On 14.10.20 15:02, Victor Sudakov wrote:
I was asking because the section "Hierarchy separators" in https://doc.dovecot.org/configuration_manual/namespace/ somewhat implies that
However, changing the separator doesn’t change the on-disk “layout separator”.
That's why I thought that the separator is in fact virtual.
You're right - please see my former mail and the link you repeated above. There's a nice table which shows the possible combinations of hierarchy separator (called 'NS sep' there) and 'Layout sep' (structure on disk) and the respective results for 'Mailbox name' and the directory structure in the filesystem.
At present, if my folder layout in the mail client is
Inbox | +---Friends | +----Paul | +----Jessica
the folder "Jessica" on-disk is something like ~/Maildir/.Friends.Jessica/{cur,new,tmp}/ -------------------------------------------------^^^^^^^^^^^^^^^^^^^^^^^^^^^^^^^^^^^^^^^^^^ Then you have configured a Layout sep '.' (mail_location = maildir:~/Maildir).
This says nothing about your hierarchy separator, which is controlled by the parameter 'separator ='.
Do you mean to say that if I change the IMAP separator to "/", Dovecot will not translate "/" into "." and the folder "Jessica" will become inaccessible?

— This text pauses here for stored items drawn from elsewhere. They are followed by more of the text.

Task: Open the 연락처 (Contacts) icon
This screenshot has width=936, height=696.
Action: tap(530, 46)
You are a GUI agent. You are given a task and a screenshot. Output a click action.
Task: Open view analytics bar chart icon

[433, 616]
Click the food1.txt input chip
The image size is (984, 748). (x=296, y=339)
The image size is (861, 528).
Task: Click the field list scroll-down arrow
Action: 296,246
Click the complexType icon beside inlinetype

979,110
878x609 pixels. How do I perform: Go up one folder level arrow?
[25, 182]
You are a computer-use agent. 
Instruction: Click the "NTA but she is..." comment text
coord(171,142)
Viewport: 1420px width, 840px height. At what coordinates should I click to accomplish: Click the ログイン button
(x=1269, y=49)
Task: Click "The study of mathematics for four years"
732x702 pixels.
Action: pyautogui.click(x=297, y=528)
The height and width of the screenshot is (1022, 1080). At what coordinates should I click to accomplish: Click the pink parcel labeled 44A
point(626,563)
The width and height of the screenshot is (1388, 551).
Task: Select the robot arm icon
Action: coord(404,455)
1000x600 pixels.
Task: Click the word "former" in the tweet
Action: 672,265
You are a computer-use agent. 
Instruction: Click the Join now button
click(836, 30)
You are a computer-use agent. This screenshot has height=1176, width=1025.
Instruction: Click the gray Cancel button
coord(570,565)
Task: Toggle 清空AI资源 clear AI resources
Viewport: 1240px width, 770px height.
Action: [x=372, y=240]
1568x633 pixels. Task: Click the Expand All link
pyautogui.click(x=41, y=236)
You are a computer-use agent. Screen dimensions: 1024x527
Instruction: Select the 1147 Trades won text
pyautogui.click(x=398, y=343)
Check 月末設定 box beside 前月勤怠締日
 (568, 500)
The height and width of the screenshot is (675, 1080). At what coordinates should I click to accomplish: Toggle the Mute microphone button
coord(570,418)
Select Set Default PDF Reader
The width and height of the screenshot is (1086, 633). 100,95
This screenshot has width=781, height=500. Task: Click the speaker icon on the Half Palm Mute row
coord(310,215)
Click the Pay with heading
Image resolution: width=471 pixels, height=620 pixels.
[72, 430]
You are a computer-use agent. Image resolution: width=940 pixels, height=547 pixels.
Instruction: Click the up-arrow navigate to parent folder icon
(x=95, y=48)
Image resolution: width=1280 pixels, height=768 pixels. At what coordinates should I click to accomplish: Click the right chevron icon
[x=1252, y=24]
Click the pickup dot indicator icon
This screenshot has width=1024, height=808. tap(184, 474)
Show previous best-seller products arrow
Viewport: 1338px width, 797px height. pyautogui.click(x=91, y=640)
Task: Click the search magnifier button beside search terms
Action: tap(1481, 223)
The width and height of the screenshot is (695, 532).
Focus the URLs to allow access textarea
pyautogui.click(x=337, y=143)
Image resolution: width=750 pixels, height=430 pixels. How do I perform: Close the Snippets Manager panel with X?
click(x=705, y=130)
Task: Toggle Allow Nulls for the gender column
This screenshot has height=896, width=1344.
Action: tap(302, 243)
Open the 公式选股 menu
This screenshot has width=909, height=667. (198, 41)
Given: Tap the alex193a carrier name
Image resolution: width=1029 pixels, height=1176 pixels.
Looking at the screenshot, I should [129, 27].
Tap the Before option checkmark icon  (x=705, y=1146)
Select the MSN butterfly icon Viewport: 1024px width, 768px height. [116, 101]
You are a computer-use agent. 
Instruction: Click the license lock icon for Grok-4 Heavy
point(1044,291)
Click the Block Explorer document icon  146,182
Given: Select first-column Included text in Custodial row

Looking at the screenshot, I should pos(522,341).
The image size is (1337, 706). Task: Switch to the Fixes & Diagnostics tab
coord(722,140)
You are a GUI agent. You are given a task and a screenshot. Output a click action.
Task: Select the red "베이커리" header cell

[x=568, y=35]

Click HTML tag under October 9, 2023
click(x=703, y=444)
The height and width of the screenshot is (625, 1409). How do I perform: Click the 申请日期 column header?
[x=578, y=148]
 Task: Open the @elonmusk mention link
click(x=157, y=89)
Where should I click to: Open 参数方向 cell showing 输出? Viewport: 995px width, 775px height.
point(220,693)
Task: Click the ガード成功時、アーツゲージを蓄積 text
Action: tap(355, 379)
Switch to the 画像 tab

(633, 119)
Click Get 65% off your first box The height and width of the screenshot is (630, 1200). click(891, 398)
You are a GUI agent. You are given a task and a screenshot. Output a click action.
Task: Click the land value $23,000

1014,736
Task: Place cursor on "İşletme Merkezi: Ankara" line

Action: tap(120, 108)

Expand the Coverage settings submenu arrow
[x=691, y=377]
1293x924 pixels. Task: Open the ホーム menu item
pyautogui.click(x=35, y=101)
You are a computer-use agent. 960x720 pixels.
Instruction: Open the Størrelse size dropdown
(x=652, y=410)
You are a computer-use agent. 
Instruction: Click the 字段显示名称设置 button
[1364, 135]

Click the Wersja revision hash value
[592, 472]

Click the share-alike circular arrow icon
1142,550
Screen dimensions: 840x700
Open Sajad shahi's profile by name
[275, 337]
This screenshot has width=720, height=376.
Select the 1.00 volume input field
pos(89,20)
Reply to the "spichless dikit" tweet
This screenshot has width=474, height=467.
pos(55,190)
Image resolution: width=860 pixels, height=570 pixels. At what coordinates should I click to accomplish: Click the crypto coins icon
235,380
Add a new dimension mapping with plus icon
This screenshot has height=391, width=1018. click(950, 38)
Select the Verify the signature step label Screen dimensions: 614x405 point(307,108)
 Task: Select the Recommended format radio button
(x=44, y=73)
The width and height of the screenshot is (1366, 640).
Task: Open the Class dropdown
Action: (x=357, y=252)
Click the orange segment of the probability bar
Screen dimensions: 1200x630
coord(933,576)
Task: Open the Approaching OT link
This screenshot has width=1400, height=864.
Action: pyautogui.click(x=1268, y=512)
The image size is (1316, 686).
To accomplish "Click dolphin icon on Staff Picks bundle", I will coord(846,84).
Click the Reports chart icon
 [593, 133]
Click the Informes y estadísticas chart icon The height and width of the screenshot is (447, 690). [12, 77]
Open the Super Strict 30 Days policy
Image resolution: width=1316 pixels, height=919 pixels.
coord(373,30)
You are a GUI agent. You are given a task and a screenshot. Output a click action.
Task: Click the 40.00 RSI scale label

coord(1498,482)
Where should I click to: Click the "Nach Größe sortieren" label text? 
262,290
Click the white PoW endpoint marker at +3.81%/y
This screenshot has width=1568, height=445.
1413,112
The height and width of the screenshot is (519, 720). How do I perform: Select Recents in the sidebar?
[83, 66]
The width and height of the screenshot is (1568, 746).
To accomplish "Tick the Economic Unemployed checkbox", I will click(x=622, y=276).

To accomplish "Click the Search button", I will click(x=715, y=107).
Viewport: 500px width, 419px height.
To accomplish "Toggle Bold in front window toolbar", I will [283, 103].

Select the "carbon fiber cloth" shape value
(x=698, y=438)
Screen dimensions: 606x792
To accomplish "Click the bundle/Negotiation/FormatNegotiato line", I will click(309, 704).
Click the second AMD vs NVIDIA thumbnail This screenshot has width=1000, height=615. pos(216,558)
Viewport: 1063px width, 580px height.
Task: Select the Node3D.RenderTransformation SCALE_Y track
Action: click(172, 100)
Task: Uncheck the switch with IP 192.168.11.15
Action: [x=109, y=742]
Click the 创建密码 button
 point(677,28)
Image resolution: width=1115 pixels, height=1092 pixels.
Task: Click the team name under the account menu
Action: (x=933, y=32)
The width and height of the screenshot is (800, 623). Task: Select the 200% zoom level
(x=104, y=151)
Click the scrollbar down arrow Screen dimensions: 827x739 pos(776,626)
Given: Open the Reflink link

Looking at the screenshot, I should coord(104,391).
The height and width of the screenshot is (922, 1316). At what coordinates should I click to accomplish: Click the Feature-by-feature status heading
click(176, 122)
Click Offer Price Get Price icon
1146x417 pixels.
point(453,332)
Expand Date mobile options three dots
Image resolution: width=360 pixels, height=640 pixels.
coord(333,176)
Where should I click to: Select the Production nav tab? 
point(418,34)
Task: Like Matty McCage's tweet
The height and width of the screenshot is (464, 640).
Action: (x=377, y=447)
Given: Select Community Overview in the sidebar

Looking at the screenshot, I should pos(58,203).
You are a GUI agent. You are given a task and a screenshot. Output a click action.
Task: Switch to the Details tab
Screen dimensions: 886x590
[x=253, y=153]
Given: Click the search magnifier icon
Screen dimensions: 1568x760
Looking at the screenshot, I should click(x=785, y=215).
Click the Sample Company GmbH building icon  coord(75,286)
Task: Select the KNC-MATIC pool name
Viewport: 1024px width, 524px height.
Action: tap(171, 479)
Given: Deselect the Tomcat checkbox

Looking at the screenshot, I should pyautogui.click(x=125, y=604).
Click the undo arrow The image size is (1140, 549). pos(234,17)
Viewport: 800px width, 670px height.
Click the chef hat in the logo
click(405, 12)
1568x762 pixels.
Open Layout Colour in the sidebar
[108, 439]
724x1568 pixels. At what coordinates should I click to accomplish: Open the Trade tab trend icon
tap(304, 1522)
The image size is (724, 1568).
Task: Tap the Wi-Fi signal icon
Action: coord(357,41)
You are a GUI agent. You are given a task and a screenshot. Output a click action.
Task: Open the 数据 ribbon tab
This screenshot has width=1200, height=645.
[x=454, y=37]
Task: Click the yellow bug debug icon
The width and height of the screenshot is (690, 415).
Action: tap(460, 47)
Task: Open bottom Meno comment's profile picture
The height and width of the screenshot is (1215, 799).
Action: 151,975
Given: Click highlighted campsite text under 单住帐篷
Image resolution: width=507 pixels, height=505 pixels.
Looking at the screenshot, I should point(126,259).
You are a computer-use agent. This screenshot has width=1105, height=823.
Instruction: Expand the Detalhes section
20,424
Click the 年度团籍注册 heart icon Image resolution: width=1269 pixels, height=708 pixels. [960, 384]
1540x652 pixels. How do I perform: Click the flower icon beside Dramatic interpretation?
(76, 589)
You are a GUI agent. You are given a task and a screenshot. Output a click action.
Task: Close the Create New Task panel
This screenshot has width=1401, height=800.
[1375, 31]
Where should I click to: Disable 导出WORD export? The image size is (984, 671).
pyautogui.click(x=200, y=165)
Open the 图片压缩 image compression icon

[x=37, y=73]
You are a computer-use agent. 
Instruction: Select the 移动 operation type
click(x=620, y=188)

If you currently have 'separator = .' then of course the hierarchy separator is '.'. If you change that to 'separator = /' normally the access to "Jessica" is still possible.
But (as you can see in the table mentioned above) the name of the mailbox (= folder) from the IMAP clients point of view is now 'Friends/Jessica'.
Before the change and with 'separator = .' the name of the mailbox was 'Friends.Jessica'.
If you telnet to Dovecot and (after authentication) type something like this:
a LIST "" "*"
The server may responds with:
- LIST (\HasChildren) "." INBOX
Here you can see, that this name space has a '.' as the hierarchy separator.
If the response is this:
- LIST (\HasChildren) "/" INBOX
then we know that '/' is the hierarchy separator.
So, if you have an IMAP client which ist standard-compliant he will check what's the configured hierarchy separator and will use it for accessing the folder structure. And again: this has nothing to do with the on disk structure of the folders.